Inactivation of Bcl-2 and Bcl-XL does not change Bax status at the Golgi in hES cells (A) hES cells were treated with 5 μM ABT-737 for 18 hrs and immunostained with anti- Bax 6A7 and anti-TGN46 antibodies. Immunofluorescence images show that ABT-737 treatment did not affect localization of active Bax to the Golgi. (B) hES cells were immunostained with anti-Bcl-XL or anti-Bcl-2 and anti-TGN46 antibodies. Immunostaining shows no localization of Bcl-2 and Bcl-XL to Golgi. (C) Quantification of survival (with nuclear morphology) in hES cells treated with ABT-737 (5 μM) or etoposide alone (20 μM) or a combination of ABT-737 and etoposide. hES cells treated with ABT737 alone did not die but cells treated with etoposide in combination with ABT-737 died faster than cells treated with etoposide alone. Error bars represent ±SD for triplicate experiments.

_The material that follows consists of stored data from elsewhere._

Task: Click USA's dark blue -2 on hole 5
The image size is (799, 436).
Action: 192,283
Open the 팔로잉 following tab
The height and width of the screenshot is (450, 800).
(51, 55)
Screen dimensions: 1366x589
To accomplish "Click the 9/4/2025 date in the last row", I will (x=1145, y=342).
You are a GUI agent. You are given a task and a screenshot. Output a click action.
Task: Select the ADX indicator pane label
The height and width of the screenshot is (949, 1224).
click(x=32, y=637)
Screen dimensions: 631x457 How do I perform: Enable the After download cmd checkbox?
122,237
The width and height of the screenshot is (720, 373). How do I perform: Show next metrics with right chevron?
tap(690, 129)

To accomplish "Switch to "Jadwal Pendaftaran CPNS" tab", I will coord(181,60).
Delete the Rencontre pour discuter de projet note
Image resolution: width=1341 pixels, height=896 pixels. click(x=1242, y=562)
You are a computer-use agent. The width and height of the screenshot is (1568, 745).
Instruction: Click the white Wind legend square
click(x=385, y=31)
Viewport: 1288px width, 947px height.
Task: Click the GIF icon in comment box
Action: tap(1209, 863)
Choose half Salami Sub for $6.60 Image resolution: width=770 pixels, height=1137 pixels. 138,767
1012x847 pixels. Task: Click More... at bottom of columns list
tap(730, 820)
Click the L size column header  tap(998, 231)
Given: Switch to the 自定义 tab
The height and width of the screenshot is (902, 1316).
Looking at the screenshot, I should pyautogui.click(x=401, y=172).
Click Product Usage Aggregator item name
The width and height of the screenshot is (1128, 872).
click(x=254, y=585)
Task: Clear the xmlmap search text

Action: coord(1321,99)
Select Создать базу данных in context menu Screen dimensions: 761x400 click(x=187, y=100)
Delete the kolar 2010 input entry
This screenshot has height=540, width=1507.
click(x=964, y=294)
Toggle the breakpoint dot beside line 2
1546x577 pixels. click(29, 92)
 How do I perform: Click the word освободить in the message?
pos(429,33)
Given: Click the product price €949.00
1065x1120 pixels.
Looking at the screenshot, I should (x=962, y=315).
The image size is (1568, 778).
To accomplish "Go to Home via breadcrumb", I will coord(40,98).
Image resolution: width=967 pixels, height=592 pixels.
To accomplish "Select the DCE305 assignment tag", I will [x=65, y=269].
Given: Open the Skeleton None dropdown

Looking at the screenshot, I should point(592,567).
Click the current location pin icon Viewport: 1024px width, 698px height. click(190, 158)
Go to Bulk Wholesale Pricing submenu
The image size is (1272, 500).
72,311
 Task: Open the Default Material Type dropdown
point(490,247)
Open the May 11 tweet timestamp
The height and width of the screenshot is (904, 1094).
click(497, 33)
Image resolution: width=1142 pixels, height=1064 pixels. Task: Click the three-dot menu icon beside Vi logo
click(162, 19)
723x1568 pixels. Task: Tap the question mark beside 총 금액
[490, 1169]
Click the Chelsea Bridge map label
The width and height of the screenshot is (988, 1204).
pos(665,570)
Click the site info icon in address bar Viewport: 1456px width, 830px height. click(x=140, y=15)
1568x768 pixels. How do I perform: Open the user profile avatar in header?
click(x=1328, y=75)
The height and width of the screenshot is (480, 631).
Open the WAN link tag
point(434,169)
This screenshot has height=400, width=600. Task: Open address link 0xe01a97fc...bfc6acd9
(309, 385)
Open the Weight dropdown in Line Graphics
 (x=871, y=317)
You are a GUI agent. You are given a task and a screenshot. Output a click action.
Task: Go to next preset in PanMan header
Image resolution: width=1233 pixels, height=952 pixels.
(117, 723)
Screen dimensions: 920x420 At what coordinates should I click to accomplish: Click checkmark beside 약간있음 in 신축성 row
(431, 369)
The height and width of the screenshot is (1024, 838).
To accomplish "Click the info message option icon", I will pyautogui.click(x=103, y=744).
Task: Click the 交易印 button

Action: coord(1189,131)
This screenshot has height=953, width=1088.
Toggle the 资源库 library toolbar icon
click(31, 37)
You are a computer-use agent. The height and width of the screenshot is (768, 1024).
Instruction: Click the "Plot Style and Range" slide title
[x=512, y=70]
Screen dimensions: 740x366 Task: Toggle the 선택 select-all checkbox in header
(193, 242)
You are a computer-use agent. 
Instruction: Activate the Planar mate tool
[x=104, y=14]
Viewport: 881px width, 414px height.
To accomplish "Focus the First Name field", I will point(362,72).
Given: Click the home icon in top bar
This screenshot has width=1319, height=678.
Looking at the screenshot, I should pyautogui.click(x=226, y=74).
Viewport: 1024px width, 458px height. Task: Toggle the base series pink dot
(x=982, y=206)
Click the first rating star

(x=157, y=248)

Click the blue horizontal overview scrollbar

Ku70 is constitutively acetylated and does not interact with Bax in untreated hES cells. (A)hES and HeLa cells were either left untreated or treated with etoposide either in the presence of Bax Inhibiting Peptide (200 μM BIP) or a negative control peptide at the same concentration. Results show that while BIP inhibited cell death in HeLa cells, it failed to do so in hES cells. (B) Quantification of cell death (propidium iodide staining) after 5 hrs (hES cells) or 16 hours (HeLa cells) of etoposide treatment (20 μM). Error bars represent ±SD for triplicate experiments. (C) Immunocomplexes were precipitated from untreated hES and untreated or etoposide treated HEK293T cells with the anti-pan acetylated lysine (AcK) antibody and immunoblotted with an anti-Ku70 antibody. For untreated hES cells, a reverse IP with anti-Ku70 antibodies and immunoblot for acetylated lysine are also shown. The input lane was loaded as 1/10 dilution of the pre-IP extract, and IgG served as a negative control. (D) Immunocomplexes were precipitated from untreated hES and untreated or etoposide treated HEK293T cells with the anti-Ku70 antibody and immunoblotted with an anti-Bax (N20) antibody. For untreated hES cells, a reverse IP with anti-Bax antibodies and immunoblot for Ku70 are also shown. The input lane was loaded as 1/10 dilution of the pre-IP extract, and IgG served as a negative control. (E) Model showing the unique mechanisms engaged by hES cells where Bax is present in its constitutively active form at the Golgi, thus priming these cells for rapid apoptosis after DNA damage.